Exercise goal
Your answer should be the line that contains "Durchfahrwaagen (33, 1327)" and each line after it, restated word for word through the final line of the entries.

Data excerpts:
● ● ● ●

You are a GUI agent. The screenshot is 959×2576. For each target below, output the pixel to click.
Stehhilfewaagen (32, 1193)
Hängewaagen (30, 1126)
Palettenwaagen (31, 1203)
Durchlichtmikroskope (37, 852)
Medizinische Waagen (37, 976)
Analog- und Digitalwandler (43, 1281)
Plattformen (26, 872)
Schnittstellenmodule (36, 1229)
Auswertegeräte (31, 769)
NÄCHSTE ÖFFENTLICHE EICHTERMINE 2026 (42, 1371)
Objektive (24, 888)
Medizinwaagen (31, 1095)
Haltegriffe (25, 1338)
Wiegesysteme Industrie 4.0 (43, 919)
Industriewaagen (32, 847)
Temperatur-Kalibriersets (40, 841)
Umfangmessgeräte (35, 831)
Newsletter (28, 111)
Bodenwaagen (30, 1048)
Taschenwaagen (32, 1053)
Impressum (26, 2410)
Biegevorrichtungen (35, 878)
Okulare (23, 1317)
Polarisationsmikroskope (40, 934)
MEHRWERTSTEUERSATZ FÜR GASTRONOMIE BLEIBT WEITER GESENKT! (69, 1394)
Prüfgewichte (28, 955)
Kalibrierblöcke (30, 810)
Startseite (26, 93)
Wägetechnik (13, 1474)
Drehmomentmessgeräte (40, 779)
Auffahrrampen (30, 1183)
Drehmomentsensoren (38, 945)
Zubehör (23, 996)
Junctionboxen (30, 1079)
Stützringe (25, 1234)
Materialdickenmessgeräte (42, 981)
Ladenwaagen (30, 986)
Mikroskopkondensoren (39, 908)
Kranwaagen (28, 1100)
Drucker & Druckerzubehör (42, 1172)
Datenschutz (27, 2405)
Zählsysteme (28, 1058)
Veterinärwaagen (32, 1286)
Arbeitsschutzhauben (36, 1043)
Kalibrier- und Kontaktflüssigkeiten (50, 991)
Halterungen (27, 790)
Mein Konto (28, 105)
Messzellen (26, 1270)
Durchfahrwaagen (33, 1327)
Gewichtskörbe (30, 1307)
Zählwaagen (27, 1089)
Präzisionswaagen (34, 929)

● ● ● ●

Result
Durchfahrwaagen (33, 1327)
Gewichtskörbe (30, 1307)
Zählwaagen (27, 1089)
Präzisionswaagen (34, 929)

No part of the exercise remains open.